Больше десяти лет он любовался отсюда рыбацкими шхунами, причаливающими к берегу и уходящими в море парусными судами и круизными лайнерами. Ему казалось, что в безоблачные дни он даже видит очертания побережья Кубы. Здесь он занимался любовью с девушкой, спал, работал. А один раз, чтобы избавиться от страха перед ураганами, пересидел на дереве небольшой тропический шторм, за что получил по первое число. Если знать, куда смотреть и что искать, можно разглядеть дымоход на плавучем доме. Он даже предложил матери, когда она приходит домой, поднимать над ним английский флаг. Тогда он будет знать, стоит ли идти в гости.

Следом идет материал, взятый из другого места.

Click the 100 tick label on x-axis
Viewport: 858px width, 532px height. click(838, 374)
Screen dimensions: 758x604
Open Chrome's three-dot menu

На площадке стояли два шезлонга: он частенько приглашал сюда Мадлен выпить и полюбоваться закатом. Она брала для себя мохито, а для Саши — банку кока-колы. Позже она стала приносить мохито и для него. От выпитого их разговоры становились еще более оживленными.
Он наполовину закончил ремонтировать верхнюю площадку, когда услышал скрип ворот. А вот и Мадлен, седая, с небрежно собранными на затылке волосами. Она прислонила велосипед к веранде и скрылась у себя в студии. Саша решил не окликать ее. Между ними было негласное соглашение: днем они работают и разговаривают только по необходимости. Чтобы писать, необходимо быть дисциплинированным.
— Саша, ты там поосторожнее!
Он перестал стучать молотком, подошел к краю и взглянул вниз. Между корней дерева, задрав голову, стояла Мадлен. У ее ног вертелся Наполеон.
— Осторожно, бревна! — весело закричал он и бросил очередную планку. — Все назад! Собаки, черепахи и ты, Мадлен!
Мадлен старалась сделать суровое лицо, но губы предательски дрогнули в улыбке. Покачав головой, она снова направилась в студию. Ее походка всегда напоминала ему походку Рэчел. Это и неудивительно, ведь они мать и дочь. Обе длинноногие, как цапли, худенькие, широкоплечие. Но на этом сходство заканчивалось…
По солнцу Саша понял, что пора идти. Он отложил молоток и покрутил между пальцев крошечный стеклянный пузырек, висящий на цепочке на шее. Два раза в неделю он с удовольствием обедал на барже, где его кормили английской пищей. Англия… Его нога никогда больше не ступит на эту унылую землю, о которой у него остались самые мрачные воспоминания. Все детство он чего-то боялся — лучше не вспоминать почему. Сейчас его жизнь была окрашена в яркие цвета: оранжевый, индиго, чисто белый. И не стоит их марать, пока он не станет достаточно взрослым, чтобы справиться с темнотой.
Быстро приняв душ и переодевшись, Саша прихватил бутылку розового вина с полки в кухне и положил ее в корзину, прикрепленную на велосипеде.
— Увидимся, бабуля! — крикнул он и посигналил.